At which climax old Jem laid his curly head on his arms, and I began to think very seriously.

"How much do you owe?"

Jem couldn't say. He thought he could reckon up, so I got a pencil and made a list from his dictation, and from his memory, which was rather vague. When it was done (and there seemed to be a misty margin beyond), I was horrified. "Why, my dear fellow!" I exclaimed, "if you'd had your allowance ever so regularly, it wouldn't have covered this sort of thing."

"I know, I know," said poor Jem, clutching remorsefully at his curls. "I've been a regular fool! Jack! whatever you do--never tick. It's the very mischief. You never know what you owe, and so you feel vague and order more. And you never know what you don't owe, which is worse, for sometimes you're in such despair, it would be quite a relief to catch some complaint and die. It's like going about with a stone round your neck, and nobody kind enough to drown you. I can't stand any more of it. I shall make a clean breast to Father, and if he can't set me straight, I won't go back; I'll work on the farm sooner, and let him pay my bills instead of my schooling--and serve old Pompous right."

Poor Jem! long after he had cheered up and gone to bed, I sat up and thought. When my premium was paid where was the money for Jem's debts to come from? And would my father be in the humour to pay them? If he did not, Jem would not go back to school. Of that I was quite certain. Jem had thought over his affairs, which was an effort for him, but he always thought in one direction. His thoughts never went backwards and forwards as mine did. If he had made up his mind, there was no more prospect of his changing it than if he had been my father. And if the happy terms between them were broken, and Jem's career checked when he was doing so well!--the scales that weighed my own future were becoming very uneven now.

I clasped my hands and thought. If I ran away, the money would be there for Jem's debts, and his errors would look pale in the light of my audacity, and he would be dearer than ever at home, whilst for me were freedom, independence (for I had not a doubt of earning bread-and-cheese, if only as a working man): perhaps a better understanding with my father when I had been able to prove my courage and industry, or even when he got the temperate and dutiful letter I meant to post to him when I was fairly off; and beyond all, the desire of my eyes, the sight of the world.

Should I stay now? And for what? To see old Jem at logger-heads with my father, and perhaps demoralized by an inferior school? To turn my own back and shut my eyes for ever on all that the wide seas embrace; my highest goal to be to grow as rich as Uncle Henry or richer, and perhaps as mean or meaner? Should I choose for life a life I hated, and set seals to my choice by drinking silver-top with the Jew-clerk?--No, Moses, no!

* * * * *

I got up soon after dawn and was in the garden at sunrise the morning that I ran away. I had made my plans carefully, and carried them out, so far with success.
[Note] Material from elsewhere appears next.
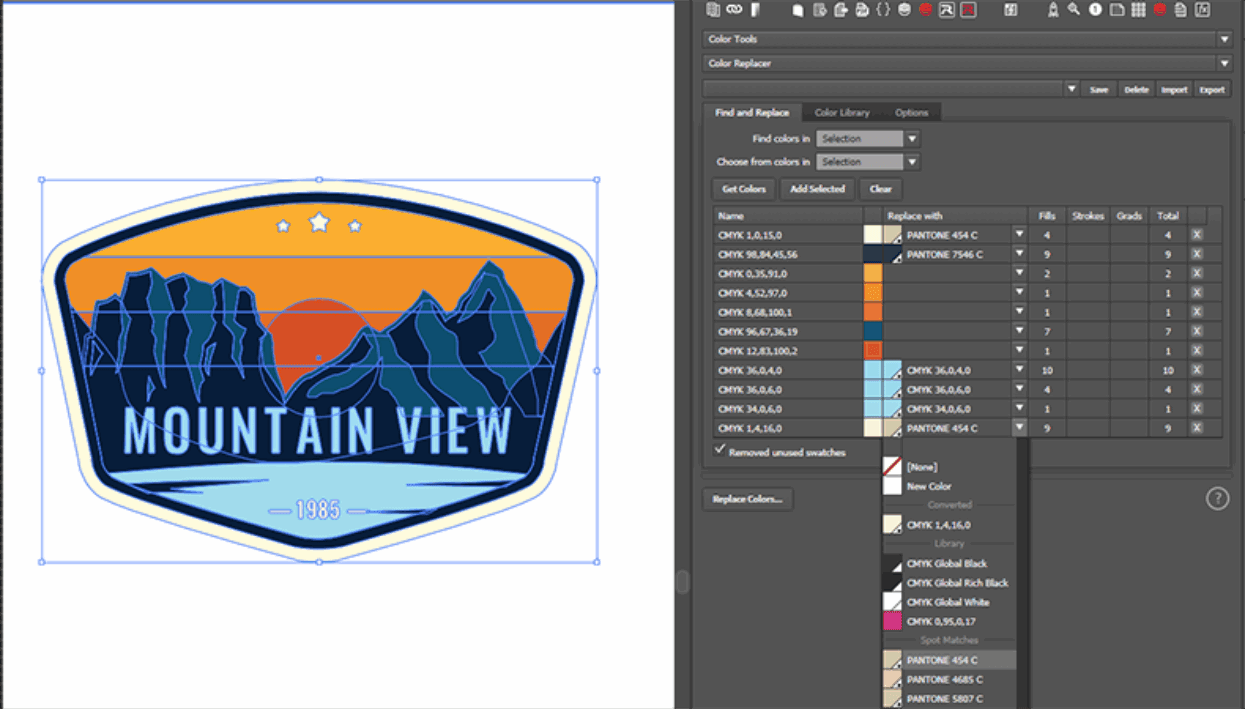Click the numbered circle icon in toolbar
The image size is (1245, 709).
click(x=1095, y=10)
Including the old miser's bequest which his lawyer had paid, there were thirteen pounds to my name in the town savings-bank, and this sum I had drawn out to begin life with. I wrapped a five-pound note in a loving letter to Jem, and put both into the hymn-book on his shelf--I knew it would not be opened till Sunday. Very few runaways have as much as eight pounds to make a start with: and as one could not be quite certain how my father would receive Jem's confession, I thought he might be glad of a few pounds of his own, and I knew he had spent his share of the miser's money long ago.

I meant to walk to a station about seven miles distant, and there take train for Liverpool. I should be clumsy indeed, I thought, if I could not stow away on board some vessel, as hundreds of lads had done before me, and make myself sufficiently useful to pay my passage when I was found out.
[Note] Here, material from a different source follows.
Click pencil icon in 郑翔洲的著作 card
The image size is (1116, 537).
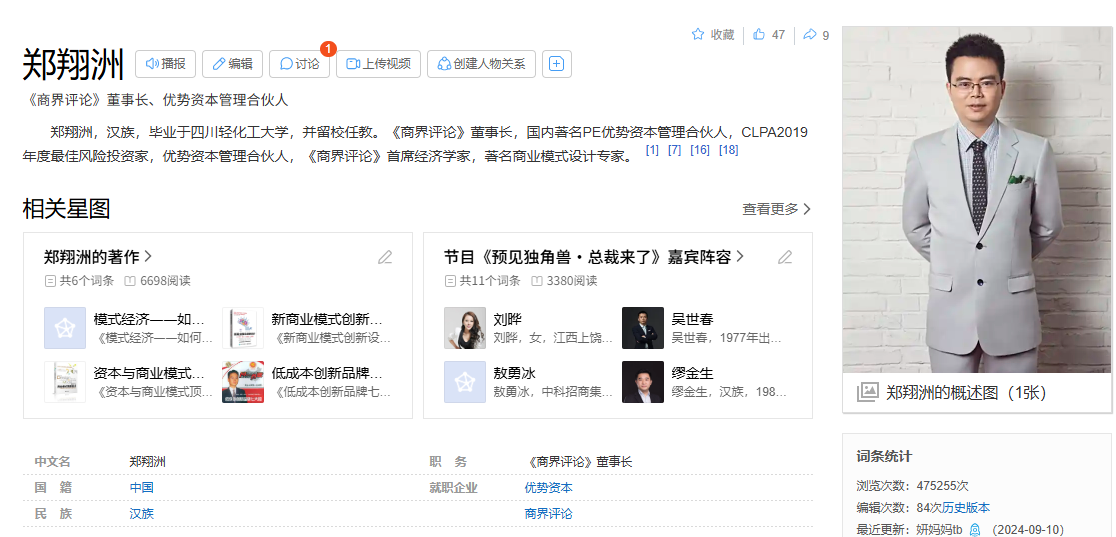tap(385, 257)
When I got into the garden I kicked my foot against something in the grass. It was my mother's little gardening-fork. She had been tidying her pet perennial border, and my father had called her hastily, and she had left it half finished, and had forgotten the fork. A few minutes more or less were of no great importance to me, for it was very early, so I finished the border quite neatly, and took the fork indoors.

I put it in a corner of the hall where the light was growing stronger and making familiar objects clear. In a house like ours and amongst people like us, furniture was not chopped and changed and decorated as it is now. The place had looked like this ever since I could remember, and it would look like this tomorrow morning, though my eyes would not see it. I stood stupidly by the hall table where my father's gloves lay neatly one upon the other beside his hat. I took them up, almost mechanically, and separated them, and laid them together again finger to finger, and thumb to thumb, and held them with a stupid sort of feeling, as if I could never put them down and go away.

What would my father's face be like when he took them up this very morning to go out and look for me? and when--oh when!--should I see his face again?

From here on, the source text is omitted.